From the Endnote column in the February 2013 issue of Perspectives on History
What Are Editors For?
Allen Mikaelian, February 2013
My first mentor in publishing, hearing of my desire to be an editor, suggested that I read Clarkson N. Potter's Who Does What and Why in Book Publishing. Skipping to the section on editors, I learned that "What an editor does all day and why he does it is usually a mystery to an author and just as much of a mystery to most of the people inside a publishing house." I read on, only to find that "The editor is thus often seen by insiders as a pleasant flimflam artist without any professional standing." Less a literary midwife, more of a Don Draper figure, but on a much lower pay scale and with not nearly as much charm. What a thing to aspire to!
I thought about this passage at several points during the annual meeting, and I was reminded that editors during Potter's era (he started in 1950) managed to mask the real dangers of appearing to be such a flimflam artist. Today, the editorial profession is much more fragile. Being perceived as not having "any professional standing," in today's publishing environment, means risking having no standing at all.
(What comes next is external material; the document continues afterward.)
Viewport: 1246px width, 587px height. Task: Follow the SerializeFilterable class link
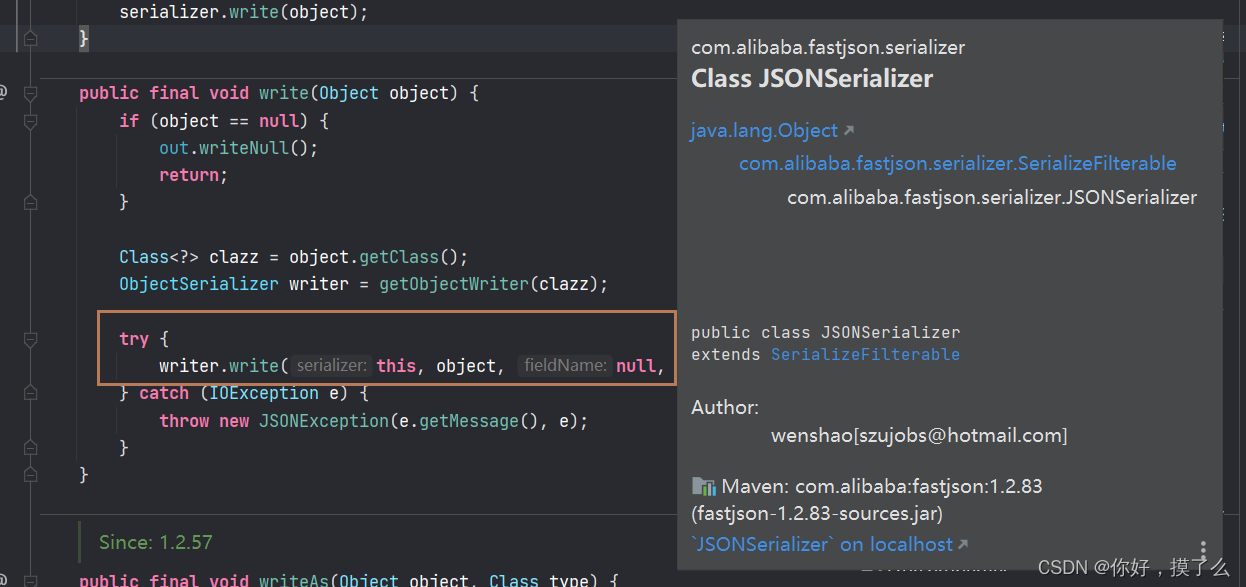click(x=957, y=162)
In conversation with journal editors at the annual meeting I repeatedly heard that academic journals have to do a better job of explaining what it is they do. In the session on "The Death and Life of Great American Newspapers," I heard it again—that editors and publishers have not made the case for their professions and institutions. In both cases, the value of the author and his or her products wasn't the thing being challenged. The question was why, in a digital age, we still need the elaborate mechanisms of editorial or peer review, collection, aggregation, and dissemination under a single institutional banner.
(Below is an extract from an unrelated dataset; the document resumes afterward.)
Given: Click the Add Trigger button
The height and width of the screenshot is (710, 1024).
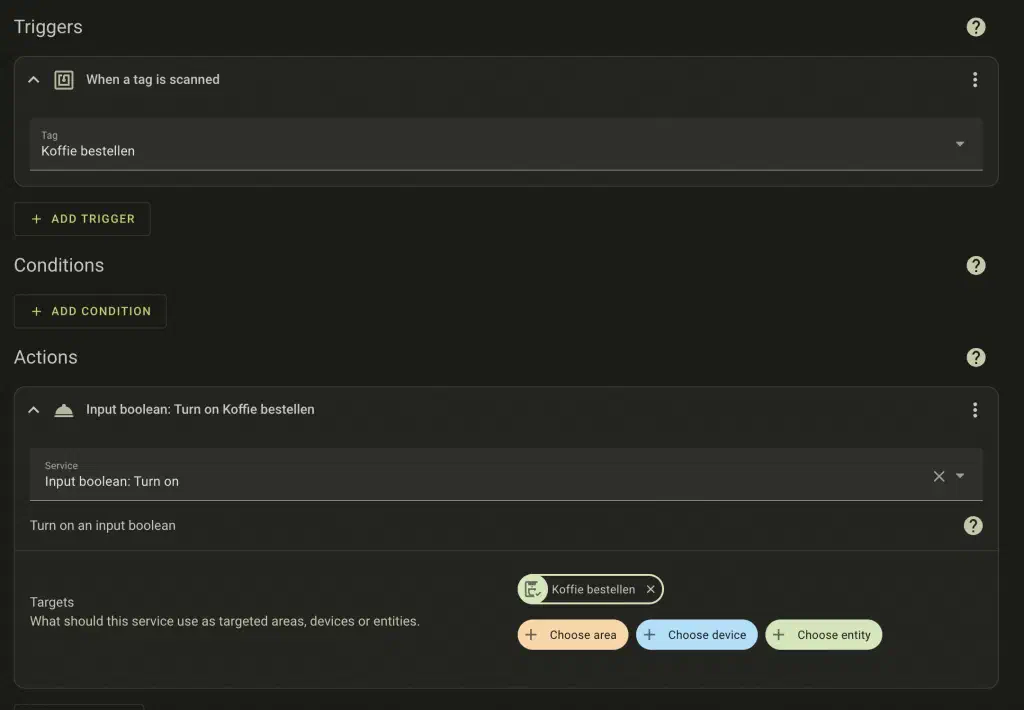Looking at the screenshot, I should [x=82, y=219].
Editors—be they editors of books, academic journals, newspapers, or magazines—have customarily hidden what they do. From the reputation-saving fact check to the massive rewrite to the light polish, editors conceal their textual alterations from public view and promote the idea of the author as a solitary genius. This hampers the ability of editors to explain what it is they do, and few editors would have it any other way. What would be the point of polishing a work, if in the end we put on display all that we didn't want the readers to see in the first place?
But beyond that professional aversion to showing the public how the proverbial sausage is made, editors should not rely merely on the changes they make to text to maintain or define the profession. It's too easy to dismiss. Many writers simply don't need much editing, many others fool themselves into thinking they don't, and others would be perfectly well served by hiring a skilled copyeditor or sending the manuscript to friends and colleagues.
Anthony Grafton, defending peer review at an AHA annual meeting panel, compared it to Jeeves in a Wodehouse story, suggesting to his boss that he might not want to go outside wearing magenta-colored socks. There is much more to Grafton's take on what reviewing is and does, but that's the comment that has been passed around via Twitter, and it's a good reflection of the widely shared perception of the review process (whether done by editors or peers), that the main function of editors is to catch mistakes and save authors from embarrassment.
But there are other ways editors can add value to a work, and not just by excising what's mistaken or by achieving that editorial gold standard of finding and furthering the author's own voice, ideas, or what they "really" wanted to say.
An editor can enhance a work, even a work that needs little editing, by placing it in conversation with other works. Any good author will already have an idea of where the work fits in with his or her own field; it's an editor's job to expand that field and expand the conversation. Where does the book, article, or essay fit in with current discussions happening in print, in social media, within a particular publication or discipline, on broadcast media, or in political discourse? How far can we expand the discussion? How many conversations can the piece spark and in how many isolated silos?
This may not sound all that different from the dream of marketers everywhere—of finding the crossover product with broad appeal—but I hope that what I'm proposing is different. Where a marketer attempts to target and expand audiences as passive consumers, I think we can aspire to a collaboration between editor and author that emphasizes conversations rather than mere consumption, and cultivates an active, participating audience that responds to the work.
For me, this is more an aspiration than an accomplished fact—something I'd like to do more of and something I'd like to see for Perspectives on History. The challenges ahead are clear: It means that editorial work on a particular article is not done when the piece is published. It has to be continually revisited and promoted as opportunities arise. It may have to be revised and edited again to meet new and changing contexts. The vision for Perspectives has to be clear and continually communicated. More time out of the day will have to be spent on social media and in the blogosphere. And these conversations that Perspectives hopes to spark can obviously go awry, as discussions on the Internet so often do.
Still, Perspectives on History has incredible potential for those who want to converse with others who have "an abiding interest in history," as the AHA puts it, but who work in very different professional settings. As AHA President Kenneth Pomeranz points out in his column this month, the need for extensive discussion on a wide variety of topics relevant to the discipline as a whole is urgent.
What Perspectives would like to offer, moving forward, is something beyond mere publication. We would like to offer authors a chance to collaborate on finding points of entry into wider conversations, finding unexpected conversations, promoting our authors' work through our large and growing social media presence, and devising ways to give the article a life well beyond the monthly issue. We hope in this way we will be more than editors who merely "put forth," as the Latin root of the word would suggest, and become editors who help start and mediate discussions of interest to the discipline as a whole.
Allen Mikaelian is editor of Perspectives on History.